I think that constraint is about to disappear. Multimodal AI models can now interpret images and answer questions about them in natural language. The gap between having a camera and having a camera that does something useful is collapsing. I believe what currently requires a dedicated computer vision team will soon be a prompt. Some of the largest names in the camera industry are already thinking this way. Motorola's Avigilon Unity now uses large language models to generate alerts from plain language descriptions, scanning every camera on a platform for scenarios operators define themselves. (Read more) That is still early. The current capability triggers existing detection models. The next step is language generating the models, making every camera a general purpose sensor for any question your organization can ask.
Think about what this will mean for your organization. A logistics manager will describe in plain language that she wants to know when a dock door has been idle for more than twenty minutes during peak hours, and the system will figure out how to see it. A construction manager will define what workers removing concrete molds too early, before the structure has fully set, looks like and receive a real time signal the next time it happens. The camera will stop being a fixed function device and become a general purpose sensor that anyone in your organization can direct.

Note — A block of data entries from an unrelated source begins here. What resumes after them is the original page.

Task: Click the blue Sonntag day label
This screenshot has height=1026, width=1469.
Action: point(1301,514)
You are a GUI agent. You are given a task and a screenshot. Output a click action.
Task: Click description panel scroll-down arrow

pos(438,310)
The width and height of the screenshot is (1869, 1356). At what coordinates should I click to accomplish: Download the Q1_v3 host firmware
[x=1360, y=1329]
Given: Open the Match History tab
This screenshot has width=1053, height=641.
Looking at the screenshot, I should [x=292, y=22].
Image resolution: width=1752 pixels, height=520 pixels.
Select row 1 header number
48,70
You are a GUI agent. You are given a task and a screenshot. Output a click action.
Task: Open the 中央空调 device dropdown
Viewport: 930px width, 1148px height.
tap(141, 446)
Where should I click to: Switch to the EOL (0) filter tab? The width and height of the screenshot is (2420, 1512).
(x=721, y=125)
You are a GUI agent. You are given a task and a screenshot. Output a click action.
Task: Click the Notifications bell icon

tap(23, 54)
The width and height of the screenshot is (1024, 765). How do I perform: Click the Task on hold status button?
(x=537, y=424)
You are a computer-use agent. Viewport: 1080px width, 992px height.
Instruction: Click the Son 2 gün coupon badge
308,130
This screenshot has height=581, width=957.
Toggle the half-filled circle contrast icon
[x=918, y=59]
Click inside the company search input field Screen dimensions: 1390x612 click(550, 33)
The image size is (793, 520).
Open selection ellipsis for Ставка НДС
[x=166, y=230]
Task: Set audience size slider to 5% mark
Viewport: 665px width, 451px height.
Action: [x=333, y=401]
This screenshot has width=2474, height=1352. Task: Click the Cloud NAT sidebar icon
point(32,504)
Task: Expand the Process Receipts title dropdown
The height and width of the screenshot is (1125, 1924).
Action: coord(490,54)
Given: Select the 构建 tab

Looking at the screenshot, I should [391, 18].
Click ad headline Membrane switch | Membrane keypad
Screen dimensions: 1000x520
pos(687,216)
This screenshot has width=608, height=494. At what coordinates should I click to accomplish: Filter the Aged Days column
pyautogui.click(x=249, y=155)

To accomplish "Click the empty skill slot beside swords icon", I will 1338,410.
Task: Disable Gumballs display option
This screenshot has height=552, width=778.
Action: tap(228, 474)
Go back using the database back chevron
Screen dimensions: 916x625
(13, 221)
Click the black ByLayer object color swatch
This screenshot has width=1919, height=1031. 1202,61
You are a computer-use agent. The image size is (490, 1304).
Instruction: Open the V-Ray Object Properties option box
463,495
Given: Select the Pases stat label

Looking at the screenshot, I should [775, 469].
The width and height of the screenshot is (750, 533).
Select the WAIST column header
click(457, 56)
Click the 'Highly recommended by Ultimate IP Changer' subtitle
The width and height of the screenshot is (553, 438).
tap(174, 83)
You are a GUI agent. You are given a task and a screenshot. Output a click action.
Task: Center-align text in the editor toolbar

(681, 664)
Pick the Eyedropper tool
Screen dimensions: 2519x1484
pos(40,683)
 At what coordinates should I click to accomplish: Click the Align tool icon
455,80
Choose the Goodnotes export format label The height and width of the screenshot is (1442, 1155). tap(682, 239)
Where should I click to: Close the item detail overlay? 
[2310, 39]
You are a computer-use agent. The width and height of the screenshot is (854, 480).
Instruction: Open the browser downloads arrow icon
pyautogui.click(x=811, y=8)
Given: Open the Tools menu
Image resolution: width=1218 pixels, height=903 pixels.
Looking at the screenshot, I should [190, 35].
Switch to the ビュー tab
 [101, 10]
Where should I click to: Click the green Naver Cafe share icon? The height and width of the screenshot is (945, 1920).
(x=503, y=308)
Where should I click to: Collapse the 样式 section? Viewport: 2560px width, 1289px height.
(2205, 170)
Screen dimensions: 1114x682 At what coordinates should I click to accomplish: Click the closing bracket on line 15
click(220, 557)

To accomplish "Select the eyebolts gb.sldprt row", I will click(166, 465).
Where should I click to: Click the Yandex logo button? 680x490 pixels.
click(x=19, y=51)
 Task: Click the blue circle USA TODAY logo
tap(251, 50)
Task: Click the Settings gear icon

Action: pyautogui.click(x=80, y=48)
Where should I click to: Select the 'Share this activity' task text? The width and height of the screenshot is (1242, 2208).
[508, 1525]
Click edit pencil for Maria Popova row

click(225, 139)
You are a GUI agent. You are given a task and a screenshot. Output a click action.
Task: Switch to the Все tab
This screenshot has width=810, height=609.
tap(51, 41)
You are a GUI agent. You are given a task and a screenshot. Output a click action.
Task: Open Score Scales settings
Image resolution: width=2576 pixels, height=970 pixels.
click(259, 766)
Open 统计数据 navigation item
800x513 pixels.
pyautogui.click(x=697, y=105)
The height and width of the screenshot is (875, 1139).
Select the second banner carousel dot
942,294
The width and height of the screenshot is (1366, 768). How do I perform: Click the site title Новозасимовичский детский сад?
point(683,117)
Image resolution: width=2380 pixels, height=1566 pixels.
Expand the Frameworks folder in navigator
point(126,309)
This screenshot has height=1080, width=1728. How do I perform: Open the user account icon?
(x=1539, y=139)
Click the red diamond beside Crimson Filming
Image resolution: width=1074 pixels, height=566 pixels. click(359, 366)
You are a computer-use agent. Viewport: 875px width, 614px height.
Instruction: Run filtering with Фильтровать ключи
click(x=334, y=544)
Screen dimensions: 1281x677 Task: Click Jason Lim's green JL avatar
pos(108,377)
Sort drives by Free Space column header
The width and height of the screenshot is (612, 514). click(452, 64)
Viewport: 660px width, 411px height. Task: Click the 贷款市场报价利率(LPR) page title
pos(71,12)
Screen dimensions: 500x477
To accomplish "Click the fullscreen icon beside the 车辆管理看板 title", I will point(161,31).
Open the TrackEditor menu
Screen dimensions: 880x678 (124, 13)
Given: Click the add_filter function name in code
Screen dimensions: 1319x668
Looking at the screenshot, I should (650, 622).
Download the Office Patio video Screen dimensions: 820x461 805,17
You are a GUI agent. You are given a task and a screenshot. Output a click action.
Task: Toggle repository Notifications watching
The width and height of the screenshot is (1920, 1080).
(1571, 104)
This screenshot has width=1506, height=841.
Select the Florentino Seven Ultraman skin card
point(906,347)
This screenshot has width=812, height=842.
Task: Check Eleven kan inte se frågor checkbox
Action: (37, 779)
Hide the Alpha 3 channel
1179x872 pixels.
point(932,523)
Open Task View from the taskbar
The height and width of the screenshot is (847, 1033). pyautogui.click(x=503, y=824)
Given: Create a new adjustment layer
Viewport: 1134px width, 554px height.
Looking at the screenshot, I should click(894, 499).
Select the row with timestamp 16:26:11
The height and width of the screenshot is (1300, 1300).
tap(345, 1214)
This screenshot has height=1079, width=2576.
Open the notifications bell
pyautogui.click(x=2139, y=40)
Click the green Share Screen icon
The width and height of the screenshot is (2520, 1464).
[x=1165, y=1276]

The tools that make this possible are being built right now. If your camera infrastructure is still siloed under physical security while IT watches from the outside, that is not just an organizational quirk. It is a capability gap that is about to matter a great deal.
Who Watches the Machines? I Think Your Cameras Do.
Follow the logic one step further. Once anyone in your organization can direct a camera with a plain language description, the question stops being "what can we detect" and starts being "what do we need to verify."
Autonomous systems are moving into physical environments at a pace that is only accelerating. Robotics making decisions on factory floors. AI coordinating logistics and production. Machines managing processes that used to require human judgment at every step. The efficiency case for all of it is real and the momentum is not slowing down.
But as those systems take on more responsibility in the physical world, a question emerges that I think becomes one of your defining challenges over the next decade. How do you verify that the AI is actually doing what you think it is doing?
Software telemetry tells you what the system reported about itself. A camera tells you what actually happened. Those two things diverge more often than anyone is currently accounting for, and the gap between them matters enormously as the stakes of autonomous physical operations increase.
The pattern is clear: as physical AI scales, so does the need for physical ground truth.
If you are deploying autonomous systems, this is not a theoretical concern. It is an emerging governance requirement. If you have already built the habit of treating your camera infrastructure as an operational platform, that accountability layer will be available when you need it. If you are still treating cameras as a facilities expense, you will be building from scratch at exactly the moment the pressure to govern physical AI becomes impossible to ignore.
The Platform Has Been There the Whole Time
You have been asking where the next source of competitive advantage will come from. The answer is already installed, already networked, and already running.
The first move is not technical. Find out who owns your camera infrastructure today. Then ask whether IT has a seat at the table when camera projects are scoped, funded, and deployed. If the answer is no, that is the gap to close first. The rest follows from there.
Your next competitive advantage is not in the cloud. It has been on the ceiling the whole time.
All thoughts and opinions are my own.